The inherent density of biomass in fish farming leads to common problems with parasites and disease among farmed fish, problems which often spread to nearby wild stocks. To combat these threats, farmed fish are often doused with antibiotics and drugs to control outbreaks. Sea lice and bacterial diseases have been found to wipe out significant portions of wild fish passing by. Even a relatively nascent bacterial development, when gone undetected, may be of serious health concerns to the consumer, especially when eaten raw. A major concern among critics of aquaculture are the fish that escape from pens during storms or accidents. If the fish are non-native species, they will compete with wild stocks. If they are native, they can breed with wild stocks are reduce genetic diversity. Farmed fish are often fed fishmeal and fish oil, which puts pressure on worldwide fisheries, as 1/3 of all commercial fishing production goes towards fishmeal and fish oil. Watch this eye-opening video about salmon when not farmed under proper conditions:

While progress has been made in the aquaculture industry to address the pollution and contamination issues associated with fish farms, such as the development of antimicrobial copper alloys for netting, the consensus among ocean advocates remains that consumers should avoid most farmed salmon.
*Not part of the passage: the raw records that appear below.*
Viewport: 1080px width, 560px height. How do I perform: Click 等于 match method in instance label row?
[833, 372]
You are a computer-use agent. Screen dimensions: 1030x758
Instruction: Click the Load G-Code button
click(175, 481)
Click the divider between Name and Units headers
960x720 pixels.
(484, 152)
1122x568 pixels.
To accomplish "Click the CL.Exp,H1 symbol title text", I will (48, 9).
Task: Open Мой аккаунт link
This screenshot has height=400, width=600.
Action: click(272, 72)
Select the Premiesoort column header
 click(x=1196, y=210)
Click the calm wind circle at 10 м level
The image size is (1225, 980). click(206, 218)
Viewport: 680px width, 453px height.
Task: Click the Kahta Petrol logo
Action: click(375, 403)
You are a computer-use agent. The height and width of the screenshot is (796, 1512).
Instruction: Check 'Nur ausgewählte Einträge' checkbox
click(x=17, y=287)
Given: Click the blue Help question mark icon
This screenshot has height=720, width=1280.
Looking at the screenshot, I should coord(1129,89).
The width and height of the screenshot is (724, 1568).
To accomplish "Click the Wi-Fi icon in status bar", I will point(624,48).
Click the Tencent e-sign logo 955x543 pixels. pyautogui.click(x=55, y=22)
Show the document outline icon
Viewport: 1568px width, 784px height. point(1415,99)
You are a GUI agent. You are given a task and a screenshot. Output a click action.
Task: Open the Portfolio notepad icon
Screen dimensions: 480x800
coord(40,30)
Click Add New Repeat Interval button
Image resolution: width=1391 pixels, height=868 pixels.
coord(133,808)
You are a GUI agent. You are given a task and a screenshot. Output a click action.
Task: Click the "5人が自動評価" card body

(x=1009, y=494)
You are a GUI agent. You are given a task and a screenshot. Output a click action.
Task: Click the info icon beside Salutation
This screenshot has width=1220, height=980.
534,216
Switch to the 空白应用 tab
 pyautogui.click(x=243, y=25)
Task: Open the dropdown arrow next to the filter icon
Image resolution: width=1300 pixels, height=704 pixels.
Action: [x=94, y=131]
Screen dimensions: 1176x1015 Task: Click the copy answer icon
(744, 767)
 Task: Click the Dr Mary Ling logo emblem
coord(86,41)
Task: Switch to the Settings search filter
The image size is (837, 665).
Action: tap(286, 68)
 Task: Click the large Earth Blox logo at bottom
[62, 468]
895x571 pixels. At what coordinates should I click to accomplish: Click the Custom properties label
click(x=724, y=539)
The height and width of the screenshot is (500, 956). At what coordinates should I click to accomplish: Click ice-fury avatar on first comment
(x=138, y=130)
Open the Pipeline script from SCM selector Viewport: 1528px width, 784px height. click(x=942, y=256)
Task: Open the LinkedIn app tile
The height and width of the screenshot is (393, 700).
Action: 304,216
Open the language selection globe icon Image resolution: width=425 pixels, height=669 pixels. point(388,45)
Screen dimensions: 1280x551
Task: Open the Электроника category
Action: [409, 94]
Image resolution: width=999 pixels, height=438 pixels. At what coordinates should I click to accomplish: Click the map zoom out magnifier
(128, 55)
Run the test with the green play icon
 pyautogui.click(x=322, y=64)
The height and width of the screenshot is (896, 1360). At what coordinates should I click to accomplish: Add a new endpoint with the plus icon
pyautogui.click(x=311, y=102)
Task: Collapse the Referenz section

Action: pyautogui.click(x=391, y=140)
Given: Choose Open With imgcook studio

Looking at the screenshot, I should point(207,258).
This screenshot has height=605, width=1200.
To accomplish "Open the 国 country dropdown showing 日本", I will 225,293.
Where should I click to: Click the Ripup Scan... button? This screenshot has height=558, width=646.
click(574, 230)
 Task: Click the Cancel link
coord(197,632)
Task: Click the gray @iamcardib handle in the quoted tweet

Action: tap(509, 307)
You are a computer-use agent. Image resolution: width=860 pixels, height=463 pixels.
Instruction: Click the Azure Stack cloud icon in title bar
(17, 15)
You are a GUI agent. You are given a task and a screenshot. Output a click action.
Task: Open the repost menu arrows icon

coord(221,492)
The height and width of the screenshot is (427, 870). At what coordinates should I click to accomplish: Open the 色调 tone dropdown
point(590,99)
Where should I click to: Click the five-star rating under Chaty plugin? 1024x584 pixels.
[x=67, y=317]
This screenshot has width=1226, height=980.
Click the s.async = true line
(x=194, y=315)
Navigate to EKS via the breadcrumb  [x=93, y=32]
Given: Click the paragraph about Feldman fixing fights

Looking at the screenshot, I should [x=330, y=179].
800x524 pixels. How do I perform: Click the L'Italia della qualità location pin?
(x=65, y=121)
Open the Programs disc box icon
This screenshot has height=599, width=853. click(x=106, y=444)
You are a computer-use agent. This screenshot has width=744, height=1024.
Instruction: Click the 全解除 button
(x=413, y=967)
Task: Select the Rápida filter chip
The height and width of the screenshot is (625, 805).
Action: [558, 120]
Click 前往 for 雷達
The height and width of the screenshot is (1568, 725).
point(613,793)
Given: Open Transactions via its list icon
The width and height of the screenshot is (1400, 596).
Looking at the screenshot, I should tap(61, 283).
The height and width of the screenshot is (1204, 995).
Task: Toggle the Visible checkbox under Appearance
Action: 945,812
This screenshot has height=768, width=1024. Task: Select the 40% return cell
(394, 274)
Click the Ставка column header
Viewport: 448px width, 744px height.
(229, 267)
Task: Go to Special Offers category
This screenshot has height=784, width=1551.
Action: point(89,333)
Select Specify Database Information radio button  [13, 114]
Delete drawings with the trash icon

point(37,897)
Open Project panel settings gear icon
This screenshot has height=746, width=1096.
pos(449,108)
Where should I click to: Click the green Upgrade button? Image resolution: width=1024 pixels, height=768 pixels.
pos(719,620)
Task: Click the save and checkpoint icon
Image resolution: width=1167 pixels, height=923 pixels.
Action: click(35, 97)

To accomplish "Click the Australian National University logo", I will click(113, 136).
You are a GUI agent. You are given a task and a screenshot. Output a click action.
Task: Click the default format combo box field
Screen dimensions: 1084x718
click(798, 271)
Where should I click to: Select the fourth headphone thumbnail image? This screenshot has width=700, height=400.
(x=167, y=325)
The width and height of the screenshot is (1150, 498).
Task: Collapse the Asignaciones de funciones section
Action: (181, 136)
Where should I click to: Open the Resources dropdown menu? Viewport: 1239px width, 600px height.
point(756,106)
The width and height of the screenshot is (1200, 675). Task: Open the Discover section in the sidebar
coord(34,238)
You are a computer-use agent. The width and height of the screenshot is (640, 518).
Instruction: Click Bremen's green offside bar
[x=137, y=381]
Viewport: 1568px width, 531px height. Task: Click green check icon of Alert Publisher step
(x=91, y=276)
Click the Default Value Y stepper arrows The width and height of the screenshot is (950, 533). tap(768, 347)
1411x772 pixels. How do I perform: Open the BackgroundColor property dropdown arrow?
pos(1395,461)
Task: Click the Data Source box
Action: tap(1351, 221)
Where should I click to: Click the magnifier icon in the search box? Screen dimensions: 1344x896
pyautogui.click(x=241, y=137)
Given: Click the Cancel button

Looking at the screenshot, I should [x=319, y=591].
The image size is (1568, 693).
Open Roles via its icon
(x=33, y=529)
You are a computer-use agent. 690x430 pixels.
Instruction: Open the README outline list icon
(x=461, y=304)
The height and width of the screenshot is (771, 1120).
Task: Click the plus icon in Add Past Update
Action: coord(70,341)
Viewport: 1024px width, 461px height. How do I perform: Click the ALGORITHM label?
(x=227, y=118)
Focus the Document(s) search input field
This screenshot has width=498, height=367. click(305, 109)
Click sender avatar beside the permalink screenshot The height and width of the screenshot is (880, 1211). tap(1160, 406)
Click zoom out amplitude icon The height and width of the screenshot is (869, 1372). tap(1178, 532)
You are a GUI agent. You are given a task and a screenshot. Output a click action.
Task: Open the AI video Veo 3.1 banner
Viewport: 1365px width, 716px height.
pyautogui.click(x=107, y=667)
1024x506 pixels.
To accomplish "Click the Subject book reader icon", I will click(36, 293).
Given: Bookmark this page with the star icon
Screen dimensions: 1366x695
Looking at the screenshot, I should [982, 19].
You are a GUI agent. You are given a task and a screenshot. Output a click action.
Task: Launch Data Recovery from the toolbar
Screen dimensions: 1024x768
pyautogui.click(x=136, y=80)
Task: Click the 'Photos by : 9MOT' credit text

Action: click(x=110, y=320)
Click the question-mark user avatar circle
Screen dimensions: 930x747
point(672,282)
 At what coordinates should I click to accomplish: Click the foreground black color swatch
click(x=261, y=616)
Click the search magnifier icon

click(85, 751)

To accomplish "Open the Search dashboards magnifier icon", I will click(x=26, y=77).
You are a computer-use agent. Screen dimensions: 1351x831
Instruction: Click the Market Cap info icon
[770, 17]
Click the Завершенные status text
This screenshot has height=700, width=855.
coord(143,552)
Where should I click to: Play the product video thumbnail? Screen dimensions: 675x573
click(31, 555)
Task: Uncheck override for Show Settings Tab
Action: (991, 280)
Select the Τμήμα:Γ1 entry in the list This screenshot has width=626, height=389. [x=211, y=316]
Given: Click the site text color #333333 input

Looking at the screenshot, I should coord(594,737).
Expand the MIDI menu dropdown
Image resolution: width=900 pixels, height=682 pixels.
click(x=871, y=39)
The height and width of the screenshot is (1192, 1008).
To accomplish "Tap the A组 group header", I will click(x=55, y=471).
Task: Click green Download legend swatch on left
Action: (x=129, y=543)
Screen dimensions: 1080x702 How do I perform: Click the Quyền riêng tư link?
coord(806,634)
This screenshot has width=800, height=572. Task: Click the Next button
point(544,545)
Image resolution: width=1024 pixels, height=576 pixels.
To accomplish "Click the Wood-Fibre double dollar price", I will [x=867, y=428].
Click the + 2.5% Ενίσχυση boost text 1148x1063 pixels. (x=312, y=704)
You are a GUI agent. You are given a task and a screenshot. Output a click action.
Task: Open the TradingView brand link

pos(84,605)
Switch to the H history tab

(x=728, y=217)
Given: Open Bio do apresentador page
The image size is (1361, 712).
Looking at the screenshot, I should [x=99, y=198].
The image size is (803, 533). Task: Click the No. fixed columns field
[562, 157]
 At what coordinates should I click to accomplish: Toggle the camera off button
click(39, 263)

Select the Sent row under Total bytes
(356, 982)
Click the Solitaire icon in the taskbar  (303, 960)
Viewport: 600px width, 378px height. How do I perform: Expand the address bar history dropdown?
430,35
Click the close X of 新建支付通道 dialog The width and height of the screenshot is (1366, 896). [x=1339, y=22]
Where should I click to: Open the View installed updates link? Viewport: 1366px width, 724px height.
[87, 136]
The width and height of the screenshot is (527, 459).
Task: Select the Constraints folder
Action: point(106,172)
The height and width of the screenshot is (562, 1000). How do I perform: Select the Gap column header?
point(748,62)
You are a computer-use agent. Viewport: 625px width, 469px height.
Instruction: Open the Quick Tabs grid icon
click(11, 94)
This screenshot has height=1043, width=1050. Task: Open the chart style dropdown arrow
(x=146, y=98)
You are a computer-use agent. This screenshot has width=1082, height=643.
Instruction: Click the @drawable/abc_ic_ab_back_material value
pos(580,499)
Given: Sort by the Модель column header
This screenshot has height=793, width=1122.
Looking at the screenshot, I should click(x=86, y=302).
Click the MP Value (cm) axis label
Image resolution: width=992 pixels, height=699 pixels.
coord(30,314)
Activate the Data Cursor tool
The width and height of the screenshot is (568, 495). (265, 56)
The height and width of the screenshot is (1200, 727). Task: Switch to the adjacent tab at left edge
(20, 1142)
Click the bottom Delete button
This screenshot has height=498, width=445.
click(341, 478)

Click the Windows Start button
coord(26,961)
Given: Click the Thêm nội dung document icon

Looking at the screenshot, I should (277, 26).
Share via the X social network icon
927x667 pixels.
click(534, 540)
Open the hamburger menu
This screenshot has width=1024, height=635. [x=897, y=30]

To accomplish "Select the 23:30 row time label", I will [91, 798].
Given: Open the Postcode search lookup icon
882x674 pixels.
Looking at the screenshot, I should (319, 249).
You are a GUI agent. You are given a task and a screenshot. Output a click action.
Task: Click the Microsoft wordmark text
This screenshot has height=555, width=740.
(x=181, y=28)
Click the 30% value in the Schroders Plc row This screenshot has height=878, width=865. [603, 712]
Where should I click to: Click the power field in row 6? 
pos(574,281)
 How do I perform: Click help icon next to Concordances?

In many areas of the world’s oceans, commercial fishing has been poorly managed and has led to depleted stocks. While most Pacific salmon fisheries are well-run (2013 was the most productive commercial salmon season in Alaska’s history), there is always the risk of mismanagement and depletion of wild stocks. Commercial fisheries also inevitably lead to small and large oil spills, and other environmental pressures that come with operating so many vehicles on the ocean. By-catch (catching non-targeted fish and mammal species) is another issue, although by-catch tends to be a relatively small issue with salmon purse seining and gillnetting. Animal rights activists have taken issue with the slow death that many commercially caught fish face, however recent research suggests that salmon might lack an adequate nervous system to feel pain.


The wild-caught salmon industry supports many Pacific coastal communities and provides a fairly wide spread of the profits in the industry. The commercial salmon industry remains largely based on small and family-run boats (most fish farms, on the other hand, are owned by large agricultural conglomerates and corporations).

The current worldwide production of farmed and raised salmon would provide about one serving of salmon per year to each person on earth, and sixty to seventy percent of that meat comes from aquaculture. If the various issues associated with aquaculture are mitigated, farmed salmon could fulfill its theoretical promise of easing pressure on wild stocks and providing an affordable and healthy source of protein around the world.